Four years ago, Marc Swackhamer, a 1997 graduate of Rice University's master of architecture program, reached a milestone in his fledgling architecture career: He finished all 700 training units of the Intern Development Program (IDP) and was ready to sit for the exam. But then his road to registration took a detour. Swackhamer accepted a job as assistant professor of architecture at the University of Minnesota, Minneapolis, got busy with research and teaching, and put licensing on the back burner. Now, his estimated-time-of-exam is next summer, and he's prepared to study hard.

Swackhamer has no problem with internship per se; it's the tedious regulatory process that has him frustrated. “IDP was, in my point of view, just maniacally complex,” he says. “I'd get these forms and letters that made my eyes cross.”

  • Credit: Joyce Hesselberth

Swackhamer is referring, of course, to the structure of the IDP, administered by the National Council of Architectural Registration Boards (NCARB) in Washington, D.C. With less than 50 percent of architecture school graduates going on to get licensed, the methodology is being questioned fairly seriously around the country. In fact, it's the topic of a conference (www.designingtomorrowsarchitect.com) to be held in late September and sponsored by the AIA and NCARB. For the AIA, a steady supply of licensed members is a matter of survival. “When the number of licensed architects dwindles, the opportunity for maintaining membership numbers in a professional organization dwindles,” notes John Senhauser, FAIA, Cincinnati, a member of the AIA board of directors. “We're still graduating more students than in any other time, so the interest in architecture as an educational pursuit is not dwindling, but the number of people who actually enter the profession may be.”

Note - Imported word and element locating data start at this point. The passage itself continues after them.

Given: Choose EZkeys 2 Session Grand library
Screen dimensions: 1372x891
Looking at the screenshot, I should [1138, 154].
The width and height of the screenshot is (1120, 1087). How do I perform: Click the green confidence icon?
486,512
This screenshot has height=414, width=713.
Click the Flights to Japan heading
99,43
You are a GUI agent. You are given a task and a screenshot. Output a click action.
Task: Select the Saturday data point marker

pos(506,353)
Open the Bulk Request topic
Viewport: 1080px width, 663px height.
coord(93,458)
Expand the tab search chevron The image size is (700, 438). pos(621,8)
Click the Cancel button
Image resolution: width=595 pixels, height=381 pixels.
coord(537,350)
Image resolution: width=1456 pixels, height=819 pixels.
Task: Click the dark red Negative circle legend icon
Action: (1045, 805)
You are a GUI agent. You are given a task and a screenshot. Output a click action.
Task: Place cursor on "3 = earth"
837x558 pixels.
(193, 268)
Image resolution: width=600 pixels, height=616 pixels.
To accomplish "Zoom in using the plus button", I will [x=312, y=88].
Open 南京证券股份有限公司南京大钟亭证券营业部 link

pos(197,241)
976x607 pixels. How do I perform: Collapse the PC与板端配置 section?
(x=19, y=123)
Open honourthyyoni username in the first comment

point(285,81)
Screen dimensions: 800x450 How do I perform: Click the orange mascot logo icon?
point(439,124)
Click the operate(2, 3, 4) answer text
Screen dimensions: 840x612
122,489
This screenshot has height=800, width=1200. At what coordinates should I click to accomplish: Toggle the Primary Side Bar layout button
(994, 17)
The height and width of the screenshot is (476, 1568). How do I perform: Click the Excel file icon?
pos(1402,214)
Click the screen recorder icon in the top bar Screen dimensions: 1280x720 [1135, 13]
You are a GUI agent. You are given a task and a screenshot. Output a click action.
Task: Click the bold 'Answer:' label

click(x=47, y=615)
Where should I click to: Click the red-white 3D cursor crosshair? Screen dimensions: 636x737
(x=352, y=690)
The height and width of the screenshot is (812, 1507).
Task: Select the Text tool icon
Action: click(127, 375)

In response to accusations that the IDP's overly developed bureaucracy is bogging down an already long and arduous process, NCARB president Carlton Godsey, FAIA, points to a lack of hard data on the state of registration.

“The numbers being discussed are 5,000 graduates per year, but no one is able to document that number, because schools don't share that information,” says Godsey, a partner at Godsey and Associates, Louisville, Ky. “We're seeing an average of 2,100 people passing the Architectural Registration Exam [ARE] every year, about 50 percent.

“One of my goals for this year is to figure out how to get graduation data and start collecting it so we have a good, clear picture of whether we have a problem and, if so, what the problem is,” Godsey says.

Indeed, the reasons for a licensing shortfall are difficult to untangle. Many architects have suggested that professional licensing needs to be imbued with greater status. “I'm not sure why interns are saying, ‘I don't need to get a license, because I don't stamp drawings,'” Senhauser says. “Stamping drawings is hardly the point; you went to school to become an architect, not an intern.” Part of the problem, he believes, is that architecture firms are giving non-licensed employees increasing responsibility and placing less importance on licensure as a rite of passage. Godsey agrees. “A lot of interns don't see a reason to be registered,” he says. “They go to work for large firms, which tend to have projects sealed by one person, and they don't see any financial or other reward. But how many projects can fit on the head of a pin? How many drawings can one architect responsibly look at?”

Then, too, as the marketplace evolves, an architecture degree is morphing into ever more diverse permutations that don't require a license. “Architecture is under some pressures that are competing for the best and the brightest,” Senhauser says. “A lot of it is just the nature of modern practice, and not solely related to the idea that licensure has become a rather punitive [form of] gatekeeping.”

Anecdotal evidence suggests that many architecture school grads are pursuing real estate development or design/build practices. Others are going to work for computer animators, jobs that pay more right out of school than doing CAD red-lines and staircase details. William Braham, associate chair of the University of Pennsylvania's architecture department, recently polled 300 master's program graduates to see where their career paths had taken them. “Often the stories I get told are, ‘Well, I got out in 1988 and couldn't find a job for that first year, so I went to work in construction-related sales or lighting design, and within two years I was making much more money than I could make as an entry-level architect,'” he says. “It's difficult for them to come back into architecture.”

competent to practice

On the one hand, it seems wise to do away with gratuitous regulations that keep graduates from getting registered. On the other, this issue isn't just about improving the numbers. By definition, a profession needs to have a technical basis for exercising its authority and assuring the public that its services are trustworthy. But how best to test for that competency is a point of contention.